Records to use.

_ _ _ _ _ _ _

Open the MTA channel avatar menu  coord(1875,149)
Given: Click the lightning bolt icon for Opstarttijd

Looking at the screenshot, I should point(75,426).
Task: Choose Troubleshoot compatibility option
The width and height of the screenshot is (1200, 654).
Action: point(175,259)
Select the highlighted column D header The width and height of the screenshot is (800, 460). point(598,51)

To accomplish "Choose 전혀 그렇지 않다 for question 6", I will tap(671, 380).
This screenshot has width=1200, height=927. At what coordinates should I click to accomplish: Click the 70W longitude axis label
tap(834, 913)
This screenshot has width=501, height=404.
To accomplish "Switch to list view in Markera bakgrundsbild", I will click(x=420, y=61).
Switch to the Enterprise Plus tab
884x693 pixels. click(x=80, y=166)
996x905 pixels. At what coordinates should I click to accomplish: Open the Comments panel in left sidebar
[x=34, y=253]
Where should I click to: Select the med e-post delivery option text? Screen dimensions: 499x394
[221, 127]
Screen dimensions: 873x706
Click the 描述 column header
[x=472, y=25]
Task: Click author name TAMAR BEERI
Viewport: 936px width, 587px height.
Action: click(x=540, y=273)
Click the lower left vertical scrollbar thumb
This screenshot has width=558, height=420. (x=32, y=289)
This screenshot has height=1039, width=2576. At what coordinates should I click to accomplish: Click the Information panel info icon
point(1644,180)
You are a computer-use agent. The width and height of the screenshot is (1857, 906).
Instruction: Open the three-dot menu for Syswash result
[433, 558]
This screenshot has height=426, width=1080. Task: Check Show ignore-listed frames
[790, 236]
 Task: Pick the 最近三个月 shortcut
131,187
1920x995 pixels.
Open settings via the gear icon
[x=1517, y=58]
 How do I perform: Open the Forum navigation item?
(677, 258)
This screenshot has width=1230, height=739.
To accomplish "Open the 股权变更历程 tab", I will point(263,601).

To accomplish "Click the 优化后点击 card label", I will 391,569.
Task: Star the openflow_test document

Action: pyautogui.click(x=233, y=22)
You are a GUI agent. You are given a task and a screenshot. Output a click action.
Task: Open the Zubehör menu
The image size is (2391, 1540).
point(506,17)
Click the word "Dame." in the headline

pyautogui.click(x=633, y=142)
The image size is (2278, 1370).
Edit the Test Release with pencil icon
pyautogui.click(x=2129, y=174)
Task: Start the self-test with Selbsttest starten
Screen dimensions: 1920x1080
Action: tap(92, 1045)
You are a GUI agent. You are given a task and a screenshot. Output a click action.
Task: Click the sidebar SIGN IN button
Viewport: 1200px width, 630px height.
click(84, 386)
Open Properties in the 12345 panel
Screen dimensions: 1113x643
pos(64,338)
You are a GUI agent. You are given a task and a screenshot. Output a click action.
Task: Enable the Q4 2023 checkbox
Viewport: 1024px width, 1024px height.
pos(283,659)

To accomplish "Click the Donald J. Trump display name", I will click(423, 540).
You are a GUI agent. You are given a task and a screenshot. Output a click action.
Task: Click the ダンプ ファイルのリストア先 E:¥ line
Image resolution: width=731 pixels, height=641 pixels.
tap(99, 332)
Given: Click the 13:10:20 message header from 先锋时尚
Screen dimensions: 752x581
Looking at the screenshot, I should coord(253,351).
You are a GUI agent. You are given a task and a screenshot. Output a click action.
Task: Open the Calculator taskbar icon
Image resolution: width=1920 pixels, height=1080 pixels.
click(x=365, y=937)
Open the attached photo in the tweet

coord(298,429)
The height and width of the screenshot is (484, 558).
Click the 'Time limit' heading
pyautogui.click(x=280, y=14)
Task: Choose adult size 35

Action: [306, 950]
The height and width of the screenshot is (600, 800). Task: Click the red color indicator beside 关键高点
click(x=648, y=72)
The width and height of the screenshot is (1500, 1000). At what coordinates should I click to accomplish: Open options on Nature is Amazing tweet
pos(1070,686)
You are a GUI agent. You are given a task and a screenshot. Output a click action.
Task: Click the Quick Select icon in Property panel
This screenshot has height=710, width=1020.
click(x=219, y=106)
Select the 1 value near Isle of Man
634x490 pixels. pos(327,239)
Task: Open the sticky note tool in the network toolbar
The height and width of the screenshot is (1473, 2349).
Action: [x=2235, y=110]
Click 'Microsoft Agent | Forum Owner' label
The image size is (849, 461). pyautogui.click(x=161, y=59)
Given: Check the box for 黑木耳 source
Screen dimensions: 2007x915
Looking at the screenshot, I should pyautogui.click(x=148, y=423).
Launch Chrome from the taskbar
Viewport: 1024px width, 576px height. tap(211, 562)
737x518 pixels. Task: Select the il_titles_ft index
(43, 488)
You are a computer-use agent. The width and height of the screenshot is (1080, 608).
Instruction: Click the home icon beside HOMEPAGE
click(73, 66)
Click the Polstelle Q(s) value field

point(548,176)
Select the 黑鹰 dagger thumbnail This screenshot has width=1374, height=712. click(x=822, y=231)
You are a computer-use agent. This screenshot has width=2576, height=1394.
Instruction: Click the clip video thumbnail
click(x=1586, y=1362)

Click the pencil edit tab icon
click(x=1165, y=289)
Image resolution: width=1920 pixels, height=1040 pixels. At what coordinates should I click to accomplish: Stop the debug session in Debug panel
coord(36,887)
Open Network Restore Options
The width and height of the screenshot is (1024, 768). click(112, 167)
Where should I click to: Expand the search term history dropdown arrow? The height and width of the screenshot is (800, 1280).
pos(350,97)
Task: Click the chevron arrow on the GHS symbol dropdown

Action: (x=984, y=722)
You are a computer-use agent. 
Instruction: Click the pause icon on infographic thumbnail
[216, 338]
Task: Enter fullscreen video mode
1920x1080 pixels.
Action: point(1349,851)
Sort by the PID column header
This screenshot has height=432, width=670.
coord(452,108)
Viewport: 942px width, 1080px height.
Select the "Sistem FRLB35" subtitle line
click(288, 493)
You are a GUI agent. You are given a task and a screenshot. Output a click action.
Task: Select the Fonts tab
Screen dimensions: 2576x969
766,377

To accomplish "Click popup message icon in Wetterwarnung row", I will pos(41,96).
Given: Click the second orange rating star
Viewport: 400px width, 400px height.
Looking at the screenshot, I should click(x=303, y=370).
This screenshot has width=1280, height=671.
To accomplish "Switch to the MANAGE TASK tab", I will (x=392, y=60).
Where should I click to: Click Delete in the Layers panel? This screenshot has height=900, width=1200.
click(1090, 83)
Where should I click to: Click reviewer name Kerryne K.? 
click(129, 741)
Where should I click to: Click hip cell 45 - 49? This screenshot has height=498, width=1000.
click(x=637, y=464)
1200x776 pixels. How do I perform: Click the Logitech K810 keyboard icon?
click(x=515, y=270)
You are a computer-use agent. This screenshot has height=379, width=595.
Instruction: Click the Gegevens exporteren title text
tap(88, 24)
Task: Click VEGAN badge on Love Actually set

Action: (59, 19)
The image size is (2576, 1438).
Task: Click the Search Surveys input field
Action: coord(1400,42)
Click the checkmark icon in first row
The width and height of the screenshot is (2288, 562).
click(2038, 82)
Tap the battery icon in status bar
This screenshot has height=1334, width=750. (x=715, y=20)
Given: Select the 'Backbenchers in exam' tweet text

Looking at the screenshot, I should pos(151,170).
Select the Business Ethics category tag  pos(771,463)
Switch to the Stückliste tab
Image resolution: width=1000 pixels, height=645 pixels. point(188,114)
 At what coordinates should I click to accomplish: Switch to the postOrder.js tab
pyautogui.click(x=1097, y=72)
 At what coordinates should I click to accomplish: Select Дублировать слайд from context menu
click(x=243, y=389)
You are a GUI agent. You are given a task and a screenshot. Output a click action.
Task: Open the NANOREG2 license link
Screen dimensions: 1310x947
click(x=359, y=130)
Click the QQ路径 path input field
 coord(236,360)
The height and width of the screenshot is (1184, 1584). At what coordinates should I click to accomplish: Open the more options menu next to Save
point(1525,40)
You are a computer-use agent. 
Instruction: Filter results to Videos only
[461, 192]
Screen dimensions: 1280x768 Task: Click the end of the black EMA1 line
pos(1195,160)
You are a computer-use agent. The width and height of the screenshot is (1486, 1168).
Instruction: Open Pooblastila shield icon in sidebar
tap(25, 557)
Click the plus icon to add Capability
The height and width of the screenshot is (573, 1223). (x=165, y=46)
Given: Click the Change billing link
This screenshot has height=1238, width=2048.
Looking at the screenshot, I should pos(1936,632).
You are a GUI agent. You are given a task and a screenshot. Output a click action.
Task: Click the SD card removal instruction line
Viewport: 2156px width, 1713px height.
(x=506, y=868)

_ _ _ _ _ _ _

Stated problem. Could you render the listing from the line with "Given: Click the second orange rating star" to the line with "coord(236,360)", both included, as a Markdown table with the columns No. and Line, numbering each line and leaving out blank ones?

The completed task.
| No. | Line |
|---|---|
| 1 | Given: Click the second orange rating star |
| 2 | Viewport: 400px width, 400px height. |
| 3 | Looking at the screenshot, I should click(x=303, y=370). |
| 4 | This screenshot has width=1280, height=671. |
| 5 | To accomplish "Switch to the MANAGE TASK tab", I will (x=392, y=60). |
| 6 | Where should I click to: Click Delete in the Layers panel? This screenshot has height=900, width=1200. |
| 7 | click(1090, 83) |
| 8 | Where should I click to: Click reviewer name Kerryne K.?  |
| 9 | click(129, 741) |
| 10 | Where should I click to: Click hip cell 45 - 49? This screenshot has height=498, width=1000. |
| 11 | click(x=637, y=464) |
| 12 | 1200x776 pixels. How do I perform: Click the Logitech K810 keyboard icon? |
| 13 | click(x=515, y=270) |
| 14 | You are a computer-use agent. This screenshot has height=379, width=595. |
| 15 | Instruction: Click the Gegevens exporteren title text |
| 16 | tap(88, 24) |
| 17 | Task: Click VEGAN badge on Love Actually set |
| 18 | Action: (59, 19) |
| 19 | The image size is (2576, 1438). |
| 20 | Task: Click the Search Surveys input field |
| 21 | Action: coord(1400,42) |
| 22 | Click the checkmark icon in first row |
| 23 | The width and height of the screenshot is (2288, 562). |
| 24 | click(2038, 82) |
| 25 | Tap the battery icon in status bar |
| 26 | This screenshot has height=1334, width=750. (x=715, y=20) |
| 27 | Given: Select the 'Backbenchers in exam' tweet text |
| 28 | Looking at the screenshot, I should pos(151,170). |
| 29 | Select the Business Ethics category tag  pos(771,463) |
| 30 | Switch to the Stückliste tab |
| 31 | Image resolution: width=1000 pixels, height=645 pixels. point(188,114) |
| 32 |  At what coordinates should I click to accomplish: Switch to the postOrder.js tab |
| 33 | pyautogui.click(x=1097, y=72) |
| 34 |  At what coordinates should I click to accomplish: Select Дублировать слайд from context menu |
| 35 | click(x=243, y=389) |
| 36 | You are a GUI agent. You are given a task and a screenshot. Output a click action. |
| 37 | Task: Open the NANOREG2 license link |
| 38 | Screen dimensions: 1310x947 |
| 39 | click(x=359, y=130) |
| 40 | Click the QQ路径 path input field |
| 41 |  coord(236,360) |